Le HS-30 : un projet d’armement pas comme les autres

Il existe différents genres de projets d’armement. Le blindé d’infanterie HS-30-Schützenpanzer est toutefois hors concurrence.

Après la Deuxième Guerre mondiale, la Bundeswehr allemande cherchait un véhicule permettant de transporter des soldats tout en tirant en même temps sur des cibles grâce à des canons de 20 mm. Le véhicule devait également pouvoir venir en aide aux chars d’assaut. C’est pour cette raison que l’armée allemande a préféré le HS-30 au M113 américain, sorte de battle taxi

André Poniatkowski, un ingénieur français sans diplôme, a présenté à la commission chargée de l’acquisition exactement ce que voulait la Bundeswehr. Après une démonstration à l’aide d’un modèle en bois et en carton, Hispano Suiza (Suisse), une entreprise helvétique, a gagné l’appel d’offres. Cette entreprise fabriquait des camions, quelques types d’armes et même le légendaire Vélosolex…mais pas de véhicules blindés. Elle a donc sous-traité la fabrication de ces derniers auprès de filiales et partenaires en Grande-Bretagne, et ce sans que le gouvernement allemand n’en ait connaissance ou n’approuve cette décision.

La Bundeswehr a ensuite souhaité que des modifications soient apportées au HS-30 : le HS-30 a donc reçu un blindage plus épais, augmentant son poids à 14 tonnes, alors que le moteur avait été conçu pour un poids de 9 tonnes. Les soldats ne pouvaient sortir que par une petite trappe située sur le toit, ce qui n’est pas idéal en cas d’attaque. C’est pourquoi chaque char d’assaut moderne a une porte à l’arrière du véhicule. Et comme les suspensions avaient été endommagées au cours de l’utilisation, la vitesse maximale que pouvait atteindre le HS-30 se situait entre 15 et 20 km/h. Le blindé était donc trop lent pour accompagner les chars plus rapides. Par ailleurs, le moteur ne pouvait être réparé que dans des ateliers mécaniques prévus à cet effet, et non pas sur le champ de bataille, car le véhicule n’était accessible que par le bas.
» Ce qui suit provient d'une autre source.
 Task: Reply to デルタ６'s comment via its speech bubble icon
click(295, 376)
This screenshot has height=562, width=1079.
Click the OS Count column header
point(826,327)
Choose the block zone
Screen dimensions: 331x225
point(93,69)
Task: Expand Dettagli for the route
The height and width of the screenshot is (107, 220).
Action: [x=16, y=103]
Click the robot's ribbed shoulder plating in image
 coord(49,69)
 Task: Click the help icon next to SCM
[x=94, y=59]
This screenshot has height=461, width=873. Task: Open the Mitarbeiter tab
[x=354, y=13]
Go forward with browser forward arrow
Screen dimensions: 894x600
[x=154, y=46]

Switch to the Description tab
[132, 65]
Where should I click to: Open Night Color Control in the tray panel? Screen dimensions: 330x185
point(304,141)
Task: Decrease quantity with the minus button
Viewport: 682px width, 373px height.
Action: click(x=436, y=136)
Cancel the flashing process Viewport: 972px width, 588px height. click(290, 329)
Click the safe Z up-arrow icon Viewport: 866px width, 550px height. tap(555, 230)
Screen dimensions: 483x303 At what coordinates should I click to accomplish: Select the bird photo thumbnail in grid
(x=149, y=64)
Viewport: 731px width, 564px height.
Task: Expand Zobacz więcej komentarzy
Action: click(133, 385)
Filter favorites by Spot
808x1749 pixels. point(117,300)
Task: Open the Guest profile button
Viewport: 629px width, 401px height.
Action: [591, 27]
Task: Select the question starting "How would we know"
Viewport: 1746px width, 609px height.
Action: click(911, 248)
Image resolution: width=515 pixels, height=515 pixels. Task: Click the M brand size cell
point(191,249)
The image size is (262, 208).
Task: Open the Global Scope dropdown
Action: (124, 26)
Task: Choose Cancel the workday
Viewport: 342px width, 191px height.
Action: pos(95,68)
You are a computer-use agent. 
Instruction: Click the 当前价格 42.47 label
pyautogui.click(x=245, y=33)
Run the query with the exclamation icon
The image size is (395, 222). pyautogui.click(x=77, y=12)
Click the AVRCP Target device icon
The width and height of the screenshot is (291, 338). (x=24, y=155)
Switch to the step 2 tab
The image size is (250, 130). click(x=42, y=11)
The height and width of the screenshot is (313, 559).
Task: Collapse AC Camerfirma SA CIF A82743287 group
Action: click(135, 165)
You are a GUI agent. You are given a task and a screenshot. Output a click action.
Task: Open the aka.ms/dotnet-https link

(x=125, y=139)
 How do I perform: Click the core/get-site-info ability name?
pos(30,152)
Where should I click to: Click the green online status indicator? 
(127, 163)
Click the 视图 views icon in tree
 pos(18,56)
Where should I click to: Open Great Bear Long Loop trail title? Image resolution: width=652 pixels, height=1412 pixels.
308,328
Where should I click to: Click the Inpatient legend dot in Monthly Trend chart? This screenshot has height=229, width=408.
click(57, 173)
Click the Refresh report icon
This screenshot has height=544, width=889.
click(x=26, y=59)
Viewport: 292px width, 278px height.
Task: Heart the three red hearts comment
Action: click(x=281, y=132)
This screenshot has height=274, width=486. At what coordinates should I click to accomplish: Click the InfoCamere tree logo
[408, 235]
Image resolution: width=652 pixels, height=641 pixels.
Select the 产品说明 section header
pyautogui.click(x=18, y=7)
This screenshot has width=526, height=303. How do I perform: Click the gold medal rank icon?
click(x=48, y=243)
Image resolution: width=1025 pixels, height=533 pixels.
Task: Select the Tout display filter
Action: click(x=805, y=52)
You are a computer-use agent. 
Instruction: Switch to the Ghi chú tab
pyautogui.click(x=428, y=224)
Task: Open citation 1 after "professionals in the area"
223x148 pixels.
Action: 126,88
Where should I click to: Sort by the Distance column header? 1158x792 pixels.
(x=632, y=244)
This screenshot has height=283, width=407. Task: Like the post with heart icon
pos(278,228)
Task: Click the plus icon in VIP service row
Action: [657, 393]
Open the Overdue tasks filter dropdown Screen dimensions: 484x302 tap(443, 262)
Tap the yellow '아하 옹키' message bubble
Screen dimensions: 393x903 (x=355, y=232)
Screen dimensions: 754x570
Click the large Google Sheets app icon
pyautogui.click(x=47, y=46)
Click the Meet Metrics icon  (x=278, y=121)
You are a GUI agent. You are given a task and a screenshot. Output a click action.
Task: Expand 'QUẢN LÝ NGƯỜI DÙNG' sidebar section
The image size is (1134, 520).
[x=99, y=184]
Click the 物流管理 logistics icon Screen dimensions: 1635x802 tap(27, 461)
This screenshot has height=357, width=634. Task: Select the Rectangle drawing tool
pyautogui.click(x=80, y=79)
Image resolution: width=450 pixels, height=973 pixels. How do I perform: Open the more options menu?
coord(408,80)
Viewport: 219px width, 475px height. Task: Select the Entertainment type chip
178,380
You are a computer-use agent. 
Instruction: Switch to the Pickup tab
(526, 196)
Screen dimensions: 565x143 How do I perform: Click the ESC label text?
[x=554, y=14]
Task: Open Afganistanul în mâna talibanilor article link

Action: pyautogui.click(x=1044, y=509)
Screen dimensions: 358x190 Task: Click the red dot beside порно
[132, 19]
Tout cela rendait le HS-30 plus lourd et plus lent que le M113 américain, l’option rejetée par la Bundeswehr à l’époque, et qui est toujours utilisée aujourd’hui. De plus, le M113 pouvait transporter deux fois plus de fantassins. Seul avantage du HS-30 : avec sa hauteur d’1m85, il pouvait mieux utiliser les élévations et les creux pour se rapprocher des ennemis. 

Lorsque le Ministère de la défense a constaté les défauts, il a réduit la commande de 10’680 à 2’800 pièces en 1960. L’entreprise Hispano Suiza, elle, a reçu un dédommagement de 40 millions de deutschemark, alors qu’elle n’avait produit aucun des véhicules elle-même. Les 2’176 véhicules livrés au final ont assez rapidement été éliminés et seuls 20 ont pu ensuite être revendus au Pérou. 

Mais ce n’est pas encore la fin de l’histoire : lorsqu’une commission parlementaire s’est intéressée à l’acquisition des HS-30, elle a découvert le versement d’un certain nombre de pots-de-vins. Parmi les bénéficiaires, un politicien de la CDU, qui avait reçu 300’000 marks et qui était décédé en 1957 dans un hôpital pour pauvres à Naples des suites de paludisme tropical, selon son certificat de décès. Ou encore, un médecin qui s’était suicidé en 1960. Du moins c’est ce qu’on croyait, jusqu’à ce que son corps soit exhumé et que l’on découvre qu’il avait été assassiné. Une troisième personne impliquée, un ancien maire CDU, avait été retrouvé mort dans le Lac de Constance en 1974. Selon lui, l’achat du HS-30 n’avait servi qu’à financer la campagne électorale de la CDU en 1957.

Sources : articles “HS-30” et “scandal du HS-30” sur la version allemande de Wikipedia, basés en grande partie sur des articles du Spiegel et du Zeit.